With more men buying pieces from women’s collections and vice versa, Lak and Liang have started to see the operational benefits for their brands. Ahead of showing his full menswear collection in Paris this month, Lak notes those benefits. “If we have a fabric that we are selling both in the women’s collection and men’s collection, [instead of] setting up an order of, say, 400 meters, we can now have an order of 800 meters, because you’re actually doubling sales in the same fabric,” he says. “This really helps us.”
“If a brand is presenting both men’s and women’s collections, they’re doubling the cost,” says Karelis of having two shows several times a year. As a merchant, he makes several trips a year to places like New York, London, Milan, and Paris to make selections for his store. “It’s the same thing for the buyers because it’s a time- and cost-consuming process. I hope at some point that the fashion week system is going to change the way it is presented right now, so it connects men’s and women’s.”
Fashion seasons in general are becoming less relevant due to the demands of consumers who want to purchase things at the speed of an Instagram post. “The life expectancy of each product is about a month to sell something full price,” says Karelis. A genderless piece has greater potential because it connects two market segments and the audience is much bigger.
“I think sizing and fit differences will always dictate the need for men’s and women’s departments,” says Doug Stephens, an author and futurist known for his predictions about the retail industry. “But style and garment type will be less the driver going forward.”

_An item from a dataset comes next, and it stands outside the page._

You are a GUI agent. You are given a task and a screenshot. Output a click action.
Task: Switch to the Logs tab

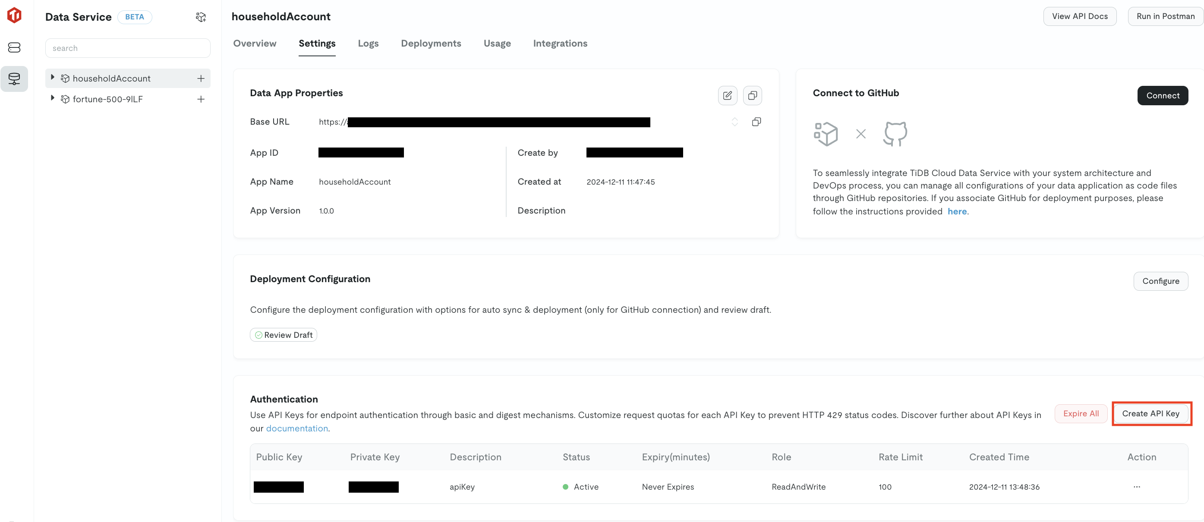(x=368, y=43)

Karelis sees an opportunity in accessories such as shoes and bags, which can be made genderless seamlessly. He cites the commercial success of the Maison Margiela split-toe Tabi shoes, which in the ’80s were predominantly worn by women. But last year, the style was relaunched with heels for men. “It became one of the best sellers of the season, not just at Machine-A, but also at other retailers like MATCHES and SSENSE,” says Karelis. “There’s obviously a huge market demand for that type of product in this age.”
But will genderless clothing form a significant part of fashion’s future?
Stephens seems to think so. “The way we dress from a gender standpoint is, to a larger extent, a reflection of how we regard gender roles,” he says. “As gender roles are blurring, the traditional fashion identities of both men and women are blurring along with them. As long as we continue to become more progressive in our views of what it means to be a man or a woman, we’ll see more progressive fashion designs to meet the change.”
Perhaps 36 years after that New York Times interview, Yohji Yamamoto will no longer need to wonder.